En ese clima de crispación cabe encuadrar el asalto al Capitolio del 6 de enero de 2021, así como el ascenso de milicias armadas de extrema derecha que el FBI considera “terrorismo doméstico”.
En 2017, un pequeño empresario de Illinois obsesionado por Donald Trump disparó contra una veintena de congresistas conservadores que jugaban al béisbol a 20 minutos del Capitolio. En su ataque hirió a cinco personas, entre ellas al líder de la bancada republicana en la Cámara de Representantes, Steve Scalise.
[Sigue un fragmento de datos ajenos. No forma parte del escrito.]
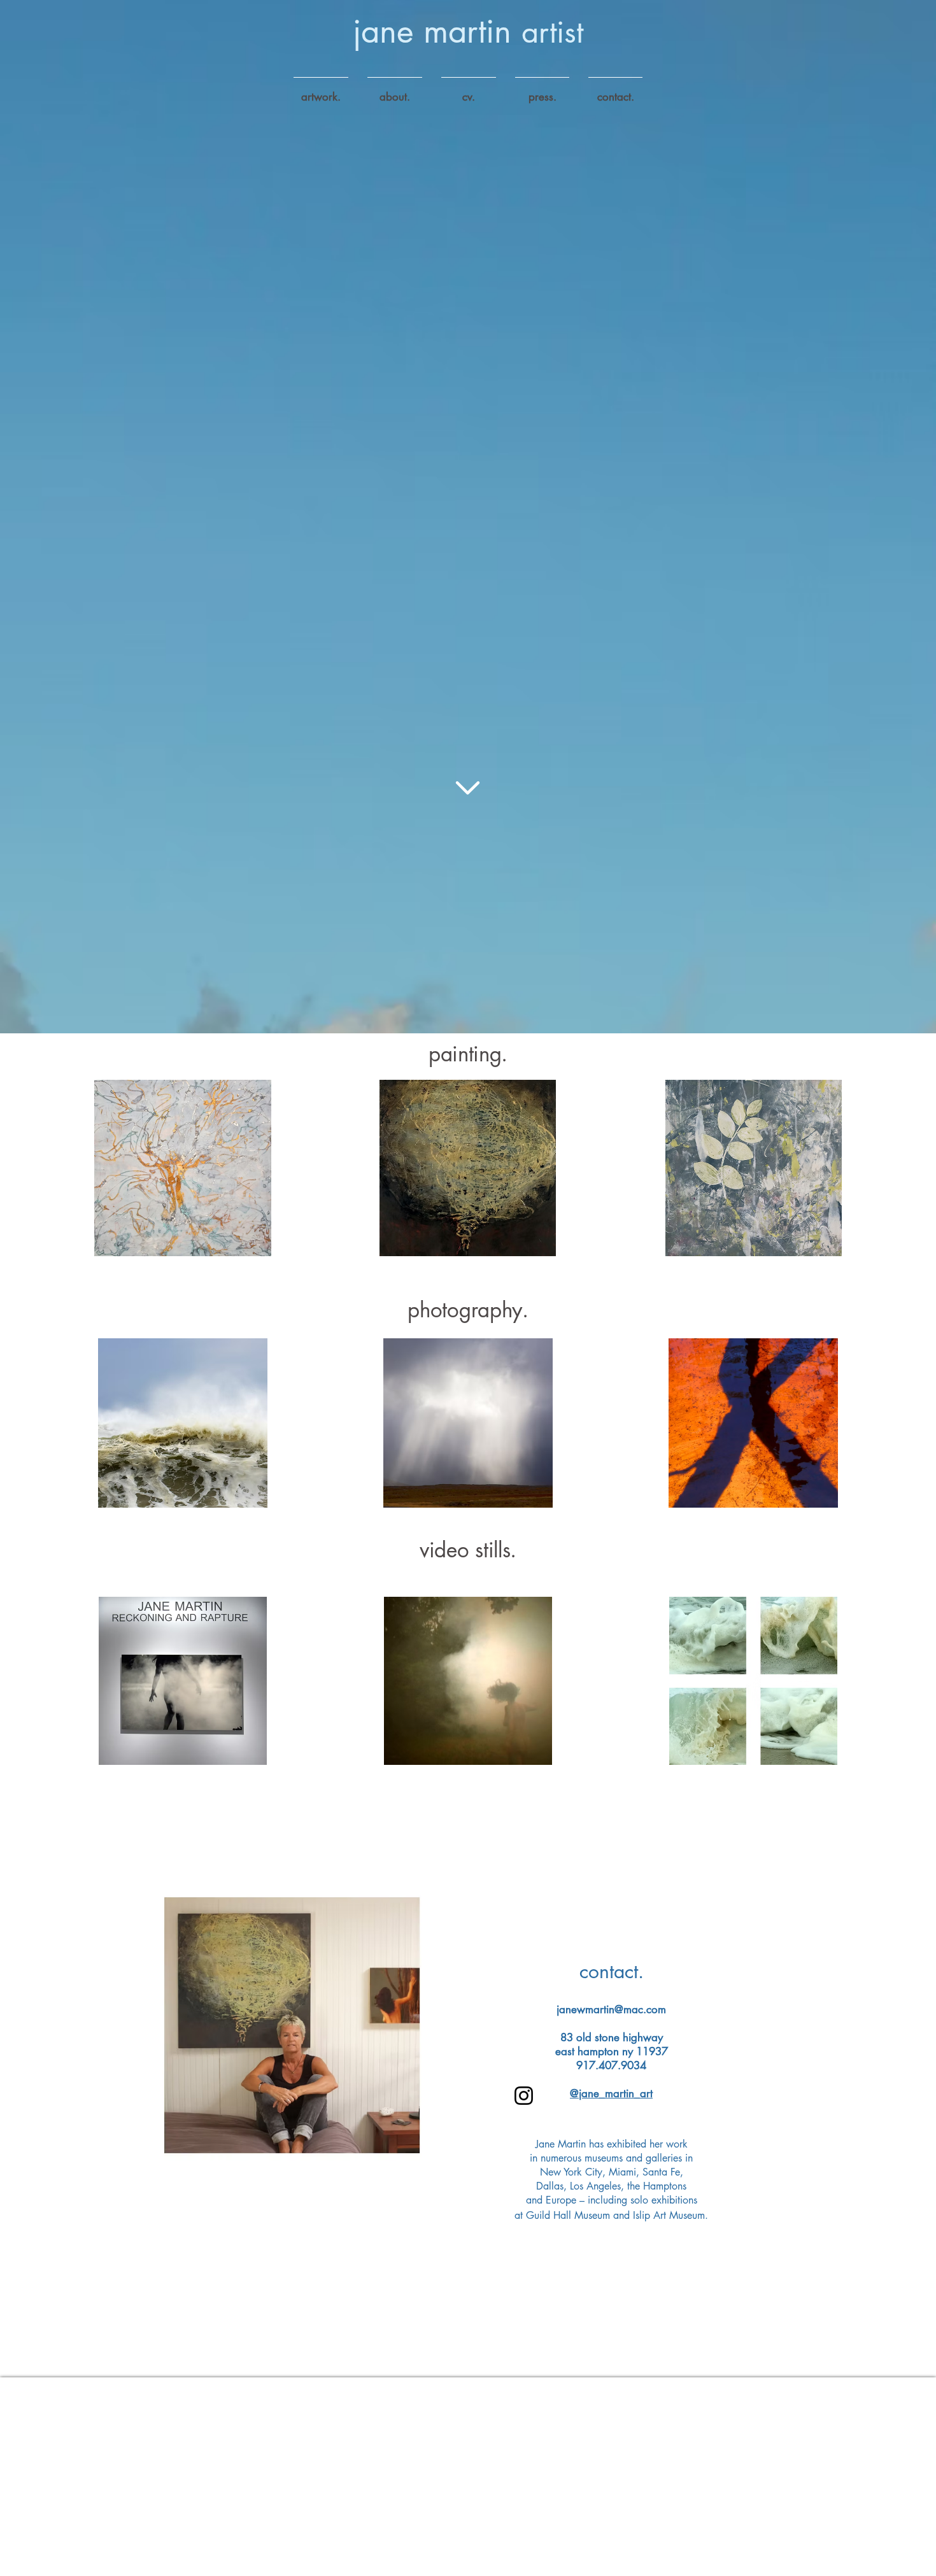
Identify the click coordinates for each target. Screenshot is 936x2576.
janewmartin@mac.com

En 2022, un hombre fue arrestado en las inmediaciones de la casa en la ciudad del juez conservador del Supremo Brett Kavanaugh con planes de matarlo, mientras que otro asesinó a un magistrado en Wisconsin y tenía una lista de futuras víctimas que incluía a los gobernadores demócratas de ese Estado y de Míchigan, Gretchen Whitmer; también al líder de la minoría republicana en el Senado, Mitch McConell.
Whitmer estuvo también en el punto de mira de la trama de una milicia extremista que planeó en 2020 secuestrarla para después ajusticiarla por las medidas que como gobernadora tomó durante el confinamiento provocado por la pandemia. “No hay lugar para la violencia política en este país, y punto”, tuiteó este sábado Whitmer. “No es así como solucionamos nuestras diferencias”.
Aunque el incidente reciente más grave llegó poco antes de las elecciones de medio mandato de 2022, cuando un tipo atacó a martillazos en su casa de San Francisco a Paul Pelosi, marido de la por aquel entonces presidenta de la Cámara de Representantes. Era ella a la que aquel hombre buscaba en realidad. En el juicio dijo que buscaba acabar con la corrupción. Le cayeron treinta años de prisión.